At Kremshar, another place that had seen higher turnouts in previous elections, the roads are littered with stones, broken bricks and shards of glass from broken windscreens. Despite no internet, news of deaths and injuries in police firing kept poured in through the day. In remote Hardu Dulwan at Charar-e-Sharief, bordering volatile Pulwama, eyewitnesses say the BSF opened fire on protesters, killing 15-year-old Faizan Dar and another youth. At a few other places, however, the government forces left when the locals demanded they must. Elsewhere, young men shouting Azadi slogans were seen running after CRPF personnel, chasing them away.
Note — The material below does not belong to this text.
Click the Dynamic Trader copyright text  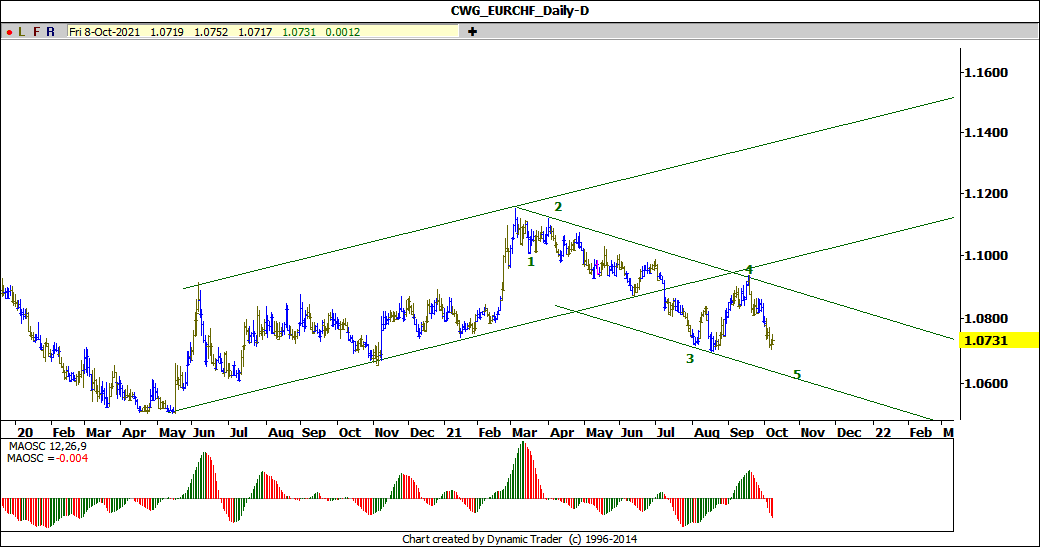pyautogui.click(x=519, y=539)
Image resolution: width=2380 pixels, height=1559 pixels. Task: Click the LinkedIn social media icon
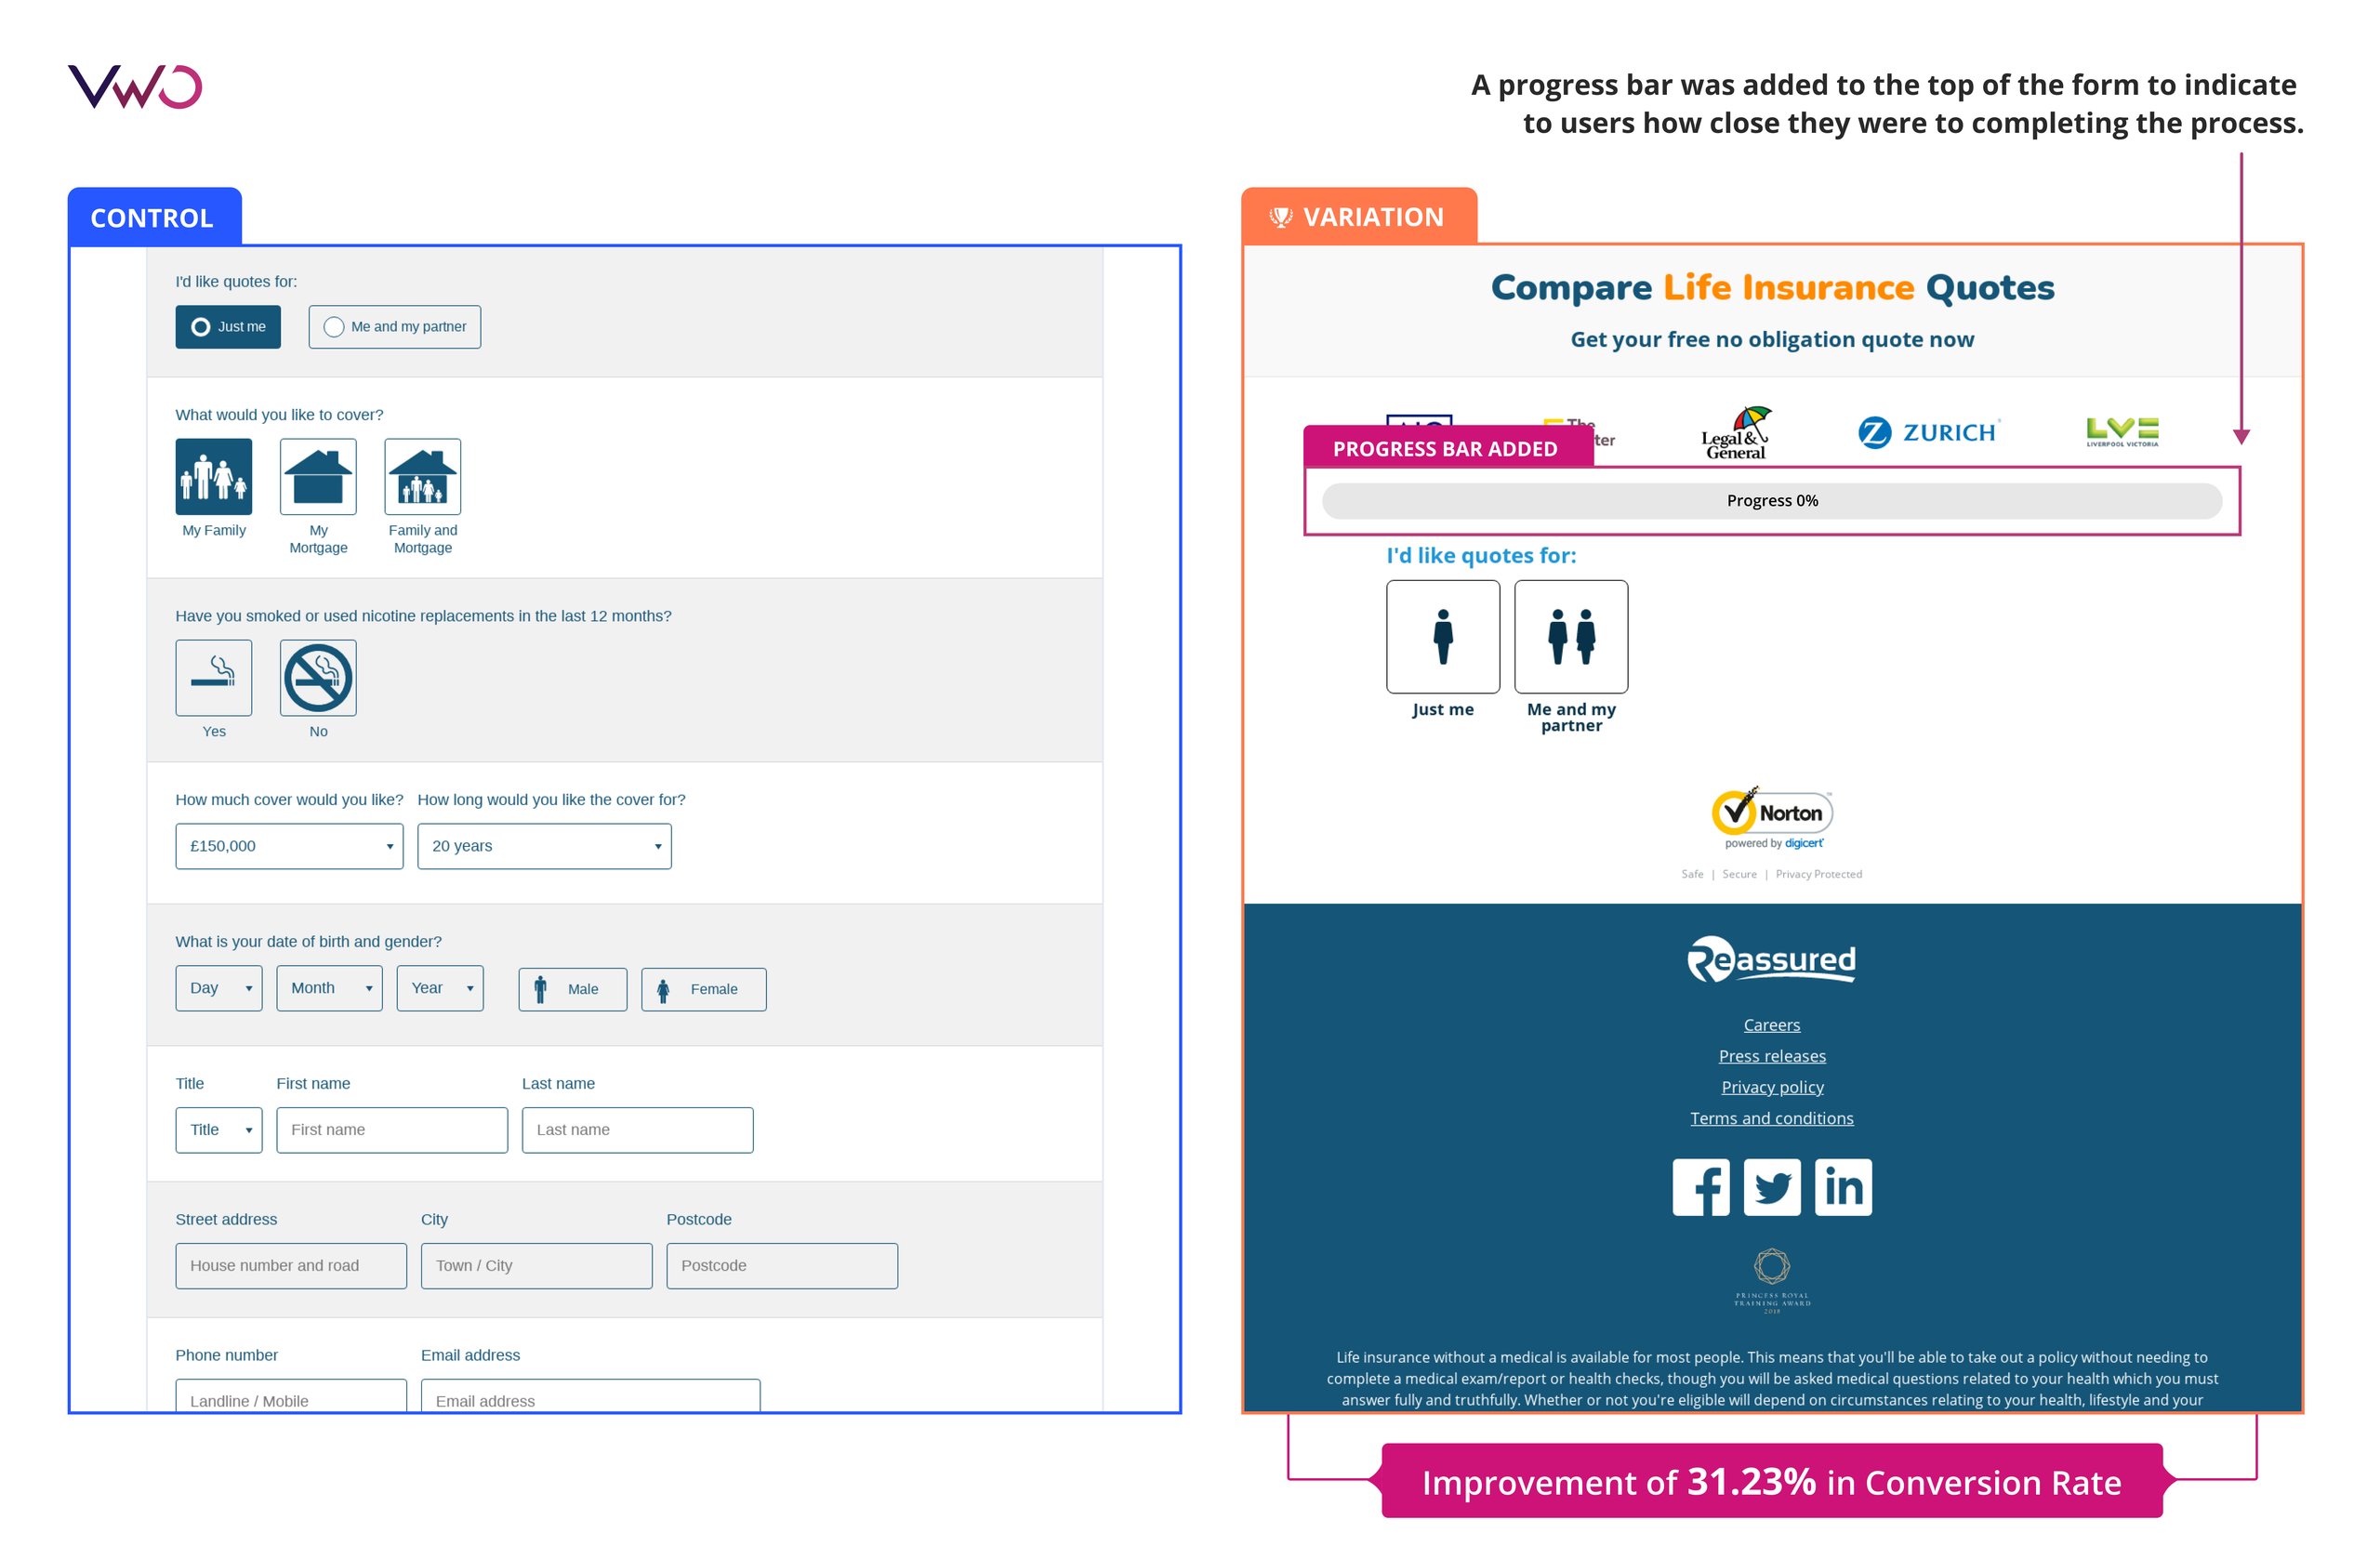coord(1843,1188)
On April 10, NC spokesperson Junaid Azim Mattu was the only one in his office—one of the few places with internet access even when the government snaps internet services across the Valley. He was hoping the Election Commission of India (ECI) would postpone the Anantnag bypolls, following a request by PDP candidate Mufti Tassaduq, brother of CM Mehbooba Mufti. Some polling booths in the constituency, mostly in schools, had already been set on fire. Eventually, the Anantnag bypoll was deferred from May 12 to May 25.
“We have been saying the situation is not conducive for elections. Tassaduq’s appeal is an indictment of the state government,” Mattu tells Outlook, adding that the low turnout was the people’s response to the failure of the pro-India parties to address the political conflict over the fate of Kashmir. He blames the Centre for the political radicalisation of Kashmiri youth, by leaving them no non-violent recourse to pursue their political aspirations.
Unlike the NC, PDP leaders give the impression of being caught unawares by the extent of the boycott and insist on looking at it through an NC/PDP prism. Interestingly, Naeem Akhtar, chief spokesman of the PDP-BJP coalition, blames the NC’s lack of credibility for the dismal turnout. “In 2008 and 2014, people came out to vote as we had credibility as the opposition. The NC, on the other hand, couldn’t even hold a workers’ meeting,” he says.
However, as intelligence sleuths have been letting on, this spell of anger goes beyond the NC, the PDP and even the separatists. According to senior police officials, the turnout would not have been better had the separatists not given a boycott call. The officials blame it on the ‘mainstream’ parties not delivering on their promises—such as NC’s “autonomy” or PDP’s “self-rule”—and being seen more and more as “anti-people”, especially after the handling of protests in 2008, 2010 and 2016. And while the PDP has been pleading for dialogue with separatists and Pakistan—as it fears more face-offs with the angry and fearless locals, who rush to encounter sites with only stones in their hands to save militants, could lead to another spell of violence spiralling out of control—its ally at the Centre is yet to pay heed.